• [Work task]: Please copy out every line of the data word for word.

+ + + + +

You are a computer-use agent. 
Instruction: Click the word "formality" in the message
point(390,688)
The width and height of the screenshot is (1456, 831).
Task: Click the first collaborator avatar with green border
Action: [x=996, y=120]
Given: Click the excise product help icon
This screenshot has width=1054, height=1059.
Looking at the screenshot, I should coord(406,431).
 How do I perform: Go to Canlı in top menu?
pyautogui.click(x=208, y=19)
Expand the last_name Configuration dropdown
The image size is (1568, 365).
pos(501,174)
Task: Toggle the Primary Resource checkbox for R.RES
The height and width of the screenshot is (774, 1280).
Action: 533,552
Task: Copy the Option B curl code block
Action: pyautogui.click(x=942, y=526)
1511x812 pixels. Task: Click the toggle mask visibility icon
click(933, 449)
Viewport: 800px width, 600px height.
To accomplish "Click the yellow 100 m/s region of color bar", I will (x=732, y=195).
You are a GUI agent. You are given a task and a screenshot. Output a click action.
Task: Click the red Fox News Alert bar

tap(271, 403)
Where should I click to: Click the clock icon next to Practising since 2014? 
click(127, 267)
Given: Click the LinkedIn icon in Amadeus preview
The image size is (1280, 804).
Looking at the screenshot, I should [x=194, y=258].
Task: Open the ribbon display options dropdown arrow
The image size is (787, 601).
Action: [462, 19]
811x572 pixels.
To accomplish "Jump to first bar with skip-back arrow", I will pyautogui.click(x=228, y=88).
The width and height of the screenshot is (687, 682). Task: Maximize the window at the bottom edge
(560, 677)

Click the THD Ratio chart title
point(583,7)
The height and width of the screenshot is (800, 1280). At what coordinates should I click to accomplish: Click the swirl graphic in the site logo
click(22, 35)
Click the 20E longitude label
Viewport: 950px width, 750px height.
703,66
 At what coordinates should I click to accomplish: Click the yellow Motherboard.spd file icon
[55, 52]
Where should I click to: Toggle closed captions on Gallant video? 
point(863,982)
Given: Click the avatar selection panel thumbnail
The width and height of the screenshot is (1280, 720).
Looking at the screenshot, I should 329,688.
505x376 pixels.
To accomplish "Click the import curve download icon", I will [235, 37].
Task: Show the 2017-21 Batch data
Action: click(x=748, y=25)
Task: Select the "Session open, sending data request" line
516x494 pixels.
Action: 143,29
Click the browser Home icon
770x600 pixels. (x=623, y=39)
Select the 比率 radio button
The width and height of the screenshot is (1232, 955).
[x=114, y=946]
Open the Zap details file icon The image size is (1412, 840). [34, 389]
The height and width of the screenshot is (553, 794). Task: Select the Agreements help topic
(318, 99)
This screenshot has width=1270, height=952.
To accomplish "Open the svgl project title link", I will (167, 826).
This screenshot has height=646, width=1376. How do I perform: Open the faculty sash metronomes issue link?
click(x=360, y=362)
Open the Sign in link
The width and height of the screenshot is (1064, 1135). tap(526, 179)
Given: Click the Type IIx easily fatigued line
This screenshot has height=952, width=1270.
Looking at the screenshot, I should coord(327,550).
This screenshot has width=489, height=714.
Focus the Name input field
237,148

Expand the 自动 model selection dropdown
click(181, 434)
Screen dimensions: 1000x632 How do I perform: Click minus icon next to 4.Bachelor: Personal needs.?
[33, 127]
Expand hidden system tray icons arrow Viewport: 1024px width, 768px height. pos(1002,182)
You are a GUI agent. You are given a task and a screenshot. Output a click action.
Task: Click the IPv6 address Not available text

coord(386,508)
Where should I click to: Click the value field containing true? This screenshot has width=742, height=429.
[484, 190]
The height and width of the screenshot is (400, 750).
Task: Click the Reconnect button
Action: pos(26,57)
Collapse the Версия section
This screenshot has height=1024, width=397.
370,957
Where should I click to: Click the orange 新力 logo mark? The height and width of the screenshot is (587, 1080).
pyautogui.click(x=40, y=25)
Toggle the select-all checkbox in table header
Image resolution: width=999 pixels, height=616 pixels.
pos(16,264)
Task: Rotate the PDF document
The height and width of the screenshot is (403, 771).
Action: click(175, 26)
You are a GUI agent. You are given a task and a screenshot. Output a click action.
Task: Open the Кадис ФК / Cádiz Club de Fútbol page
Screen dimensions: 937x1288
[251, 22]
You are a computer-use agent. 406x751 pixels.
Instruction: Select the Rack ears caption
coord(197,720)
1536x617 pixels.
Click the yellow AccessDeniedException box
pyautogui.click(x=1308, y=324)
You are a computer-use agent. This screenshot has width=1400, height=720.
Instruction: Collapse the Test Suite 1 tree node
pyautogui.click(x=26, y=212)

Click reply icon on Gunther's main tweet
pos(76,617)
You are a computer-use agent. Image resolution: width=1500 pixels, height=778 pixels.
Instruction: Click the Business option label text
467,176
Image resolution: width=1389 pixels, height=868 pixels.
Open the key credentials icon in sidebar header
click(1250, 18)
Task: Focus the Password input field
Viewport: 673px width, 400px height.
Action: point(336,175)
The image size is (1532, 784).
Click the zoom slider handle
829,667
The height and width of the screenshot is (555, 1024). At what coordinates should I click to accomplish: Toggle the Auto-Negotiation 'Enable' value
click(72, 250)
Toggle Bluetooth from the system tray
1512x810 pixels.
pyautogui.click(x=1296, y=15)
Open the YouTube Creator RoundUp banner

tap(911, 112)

+ + + + +

• [Exercise response]:
You are a computer-use agent. 
Instruction: Click the word "formality" in the message
point(390,688)
The width and height of the screenshot is (1456, 831).
Task: Click the first collaborator avatar with green border
Action: [x=996, y=120]
Given: Click the excise product help icon
This screenshot has width=1054, height=1059.
Looking at the screenshot, I should coord(406,431).
 How do I perform: Go to Canlı in top menu?
pyautogui.click(x=208, y=19)
Expand the last_name Configuration dropdown
The image size is (1568, 365).
pos(501,174)
Task: Toggle the Primary Resource checkbox for R.RES
The height and width of the screenshot is (774, 1280).
Action: 533,552
Task: Copy the Option B curl code block
Action: pyautogui.click(x=942, y=526)
1511x812 pixels. Task: Click the toggle mask visibility icon
click(933, 449)
Viewport: 800px width, 600px height.
To accomplish "Click the yellow 100 m/s region of color bar", I will (x=732, y=195).
You are a GUI agent. You are given a task and a screenshot. Output a click action.
Task: Click the red Fox News Alert bar

tap(271, 403)
Where should I click to: Click the clock icon next to Practising since 2014? 
click(127, 267)
Given: Click the LinkedIn icon in Amadeus preview
The image size is (1280, 804).
Looking at the screenshot, I should [x=194, y=258].
Task: Open the ribbon display options dropdown arrow
The image size is (787, 601).
Action: [462, 19]
811x572 pixels.
To accomplish "Jump to first bar with skip-back arrow", I will pyautogui.click(x=228, y=88).
The width and height of the screenshot is (687, 682). Task: Maximize the window at the bottom edge
(560, 677)

Click the THD Ratio chart title
point(583,7)
The height and width of the screenshot is (800, 1280). At what coordinates should I click to accomplish: Click the swirl graphic in the site logo
click(22, 35)
Click the 20E longitude label
Viewport: 950px width, 750px height.
703,66
 At what coordinates should I click to accomplish: Click the yellow Motherboard.spd file icon
[55, 52]
Where should I click to: Toggle closed captions on Gallant video? 
point(863,982)
Given: Click the avatar selection panel thumbnail
The width and height of the screenshot is (1280, 720).
Looking at the screenshot, I should 329,688.
505x376 pixels.
To accomplish "Click the import curve download icon", I will [235, 37].
Task: Show the 2017-21 Batch data
Action: click(x=748, y=25)
Task: Select the "Session open, sending data request" line
516x494 pixels.
Action: 143,29
Click the browser Home icon
770x600 pixels. (x=623, y=39)
Select the 比率 radio button
The width and height of the screenshot is (1232, 955).
[x=114, y=946]
Open the Zap details file icon The image size is (1412, 840). [34, 389]
The height and width of the screenshot is (553, 794). Task: Select the Agreements help topic
(318, 99)
This screenshot has width=1270, height=952.
To accomplish "Open the svgl project title link", I will (167, 826).
This screenshot has height=646, width=1376. How do I perform: Open the faculty sash metronomes issue link?
click(x=360, y=362)
Open the Sign in link
The width and height of the screenshot is (1064, 1135). tap(526, 179)
Given: Click the Type IIx easily fatigued line
This screenshot has height=952, width=1270.
Looking at the screenshot, I should coord(327,550).
This screenshot has width=489, height=714.
Focus the Name input field
237,148

Expand the 自动 model selection dropdown
click(181, 434)
Screen dimensions: 1000x632 How do I perform: Click minus icon next to 4.Bachelor: Personal needs.?
[33, 127]
Expand hidden system tray icons arrow Viewport: 1024px width, 768px height. pos(1002,182)
You are a GUI agent. You are given a task and a screenshot. Output a click action.
Task: Click the IPv6 address Not available text

coord(386,508)
Where should I click to: Click the value field containing true? This screenshot has width=742, height=429.
[484, 190]
The height and width of the screenshot is (400, 750).
Task: Click the Reconnect button
Action: pos(26,57)
Collapse the Версия section
This screenshot has height=1024, width=397.
370,957
Where should I click to: Click the orange 新力 logo mark? The height and width of the screenshot is (587, 1080).
pyautogui.click(x=40, y=25)
Toggle the select-all checkbox in table header
Image resolution: width=999 pixels, height=616 pixels.
pos(16,264)
Task: Rotate the PDF document
The height and width of the screenshot is (403, 771).
Action: click(175, 26)
You are a GUI agent. You are given a task and a screenshot. Output a click action.
Task: Open the Кадис ФК / Cádiz Club de Fútbol page
Screen dimensions: 937x1288
[251, 22]
You are a computer-use agent. 406x751 pixels.
Instruction: Select the Rack ears caption
coord(197,720)
1536x617 pixels.
Click the yellow AccessDeniedException box
pyautogui.click(x=1308, y=324)
You are a computer-use agent. This screenshot has width=1400, height=720.
Instruction: Collapse the Test Suite 1 tree node
pyautogui.click(x=26, y=212)

Click reply icon on Gunther's main tweet
pos(76,617)
You are a computer-use agent. Image resolution: width=1500 pixels, height=778 pixels.
Instruction: Click the Business option label text
467,176
Image resolution: width=1389 pixels, height=868 pixels.
Open the key credentials icon in sidebar header
click(1250, 18)
Task: Focus the Password input field
Viewport: 673px width, 400px height.
Action: point(336,175)
The image size is (1532, 784).
Click the zoom slider handle
829,667
The height and width of the screenshot is (555, 1024). At what coordinates should I click to accomplish: Toggle the Auto-Negotiation 'Enable' value
click(72, 250)
Toggle Bluetooth from the system tray
1512x810 pixels.
pyautogui.click(x=1296, y=15)
Open the YouTube Creator RoundUp banner

tap(911, 112)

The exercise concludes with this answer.